## Dataset
--------

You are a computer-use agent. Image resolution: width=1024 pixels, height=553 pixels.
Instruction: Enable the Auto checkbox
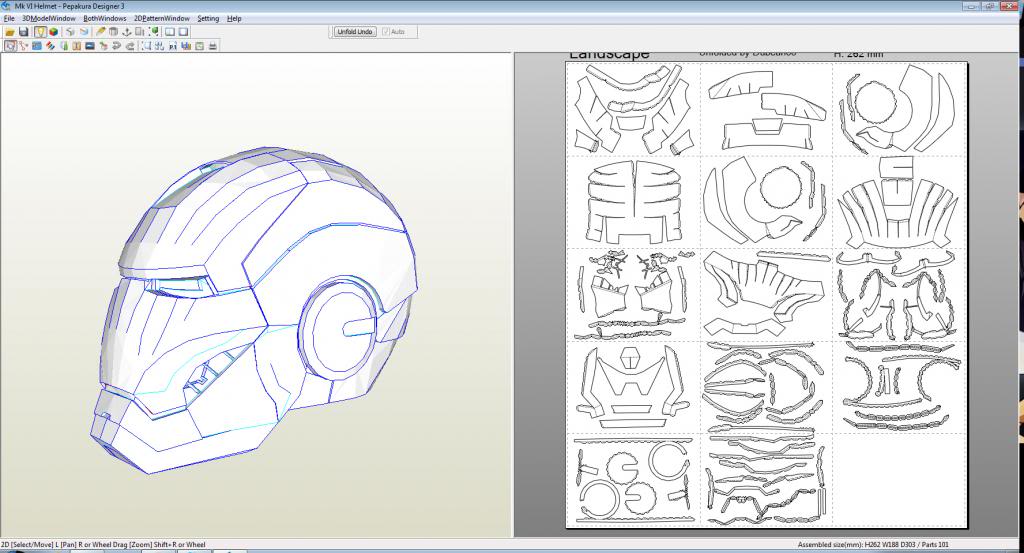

--------

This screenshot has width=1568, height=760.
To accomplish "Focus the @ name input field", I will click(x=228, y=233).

--------

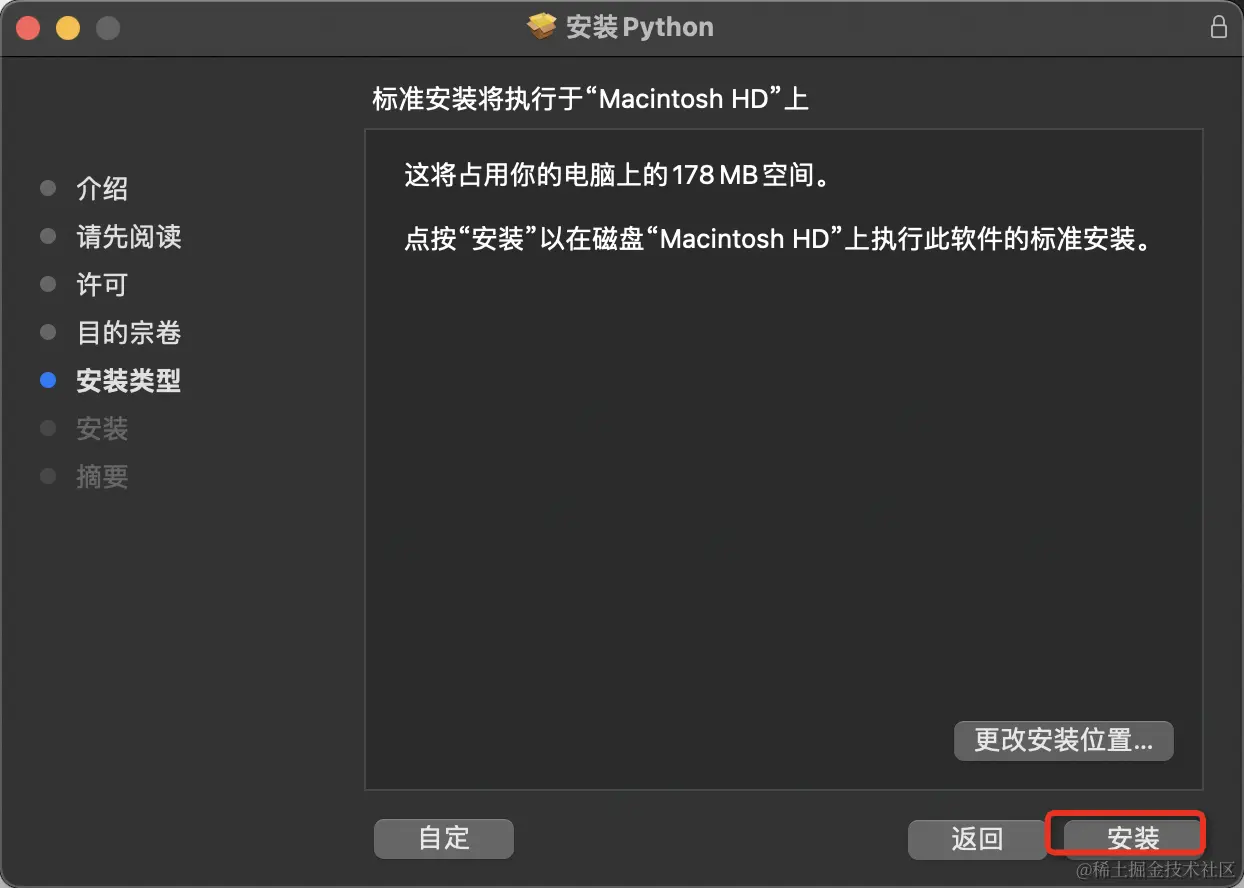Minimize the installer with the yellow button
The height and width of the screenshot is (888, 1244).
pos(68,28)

--------

## Exercise requirements
When you reach the line in the material above that holds "You are a computer-use", begin reproducing lines exactly, and stop after the line that holds "Instruction: Enable the Auto checkbox".

## Result of the exercise
You are a computer-use agent. Image resolution: width=1024 pixels, height=553 pixels.
Instruction: Enable the Auto checkbox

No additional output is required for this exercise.